In the year before reading “Prague,” pressured by graduate school work, I had drifted into non-fiction. Phillips’ book reminded me of the pleasure of reading stories where the mind can create as many scenarios as it wishes. Plus, the book had a post-communism Eastern Europea sensibility that spoke to me on a personal level.
“The Egyptologist,” now out in paperback, is supposedly a different book (I am once again behind on my reading of fiction). To catch up, I went to hear Phillips read from the book and answer question at a Barnes and Noble store on the Upper East Side.

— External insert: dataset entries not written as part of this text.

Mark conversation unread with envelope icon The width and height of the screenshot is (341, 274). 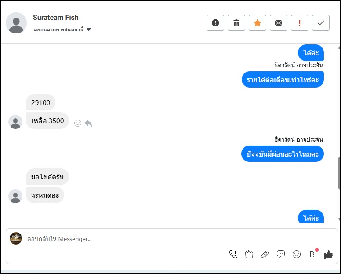[x=279, y=23]
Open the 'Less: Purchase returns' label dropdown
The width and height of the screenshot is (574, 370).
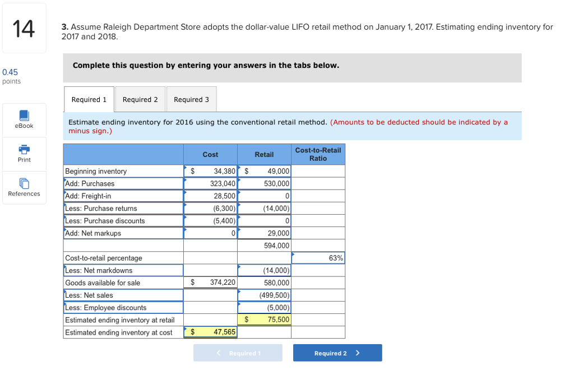tap(123, 209)
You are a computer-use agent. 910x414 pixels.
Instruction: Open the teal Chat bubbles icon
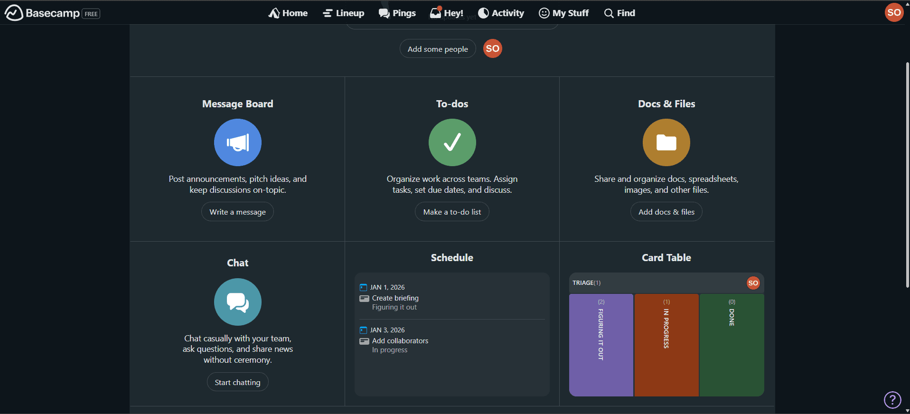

As I listened to Phillips read his own work (employing an Aussie accent at one point) and crack self-deprecating jokes, I wondered how one can write such different books — an ideas-driven coming of age tale of a city and its different cultures (“Prague”) and a “how dunn it?” mystery set in 1920s Egypt (“The Egyptologist”). Phillips says his different books are the products of fear, laziness and a short attention span. I also think this guy is having fun writing — he said his next book will be a dark Victorian ghost story. Expats, egyptologists and ghosts — that is one hell of a messy resume.
Phillips is much skinnier in person than I would have imagined — a stick figure with a charming smile, his body further elongated by the white stripes on his pants and his fitted black shirt. And as it turns out, he knows the Romanian word for “longing” and can also spell it.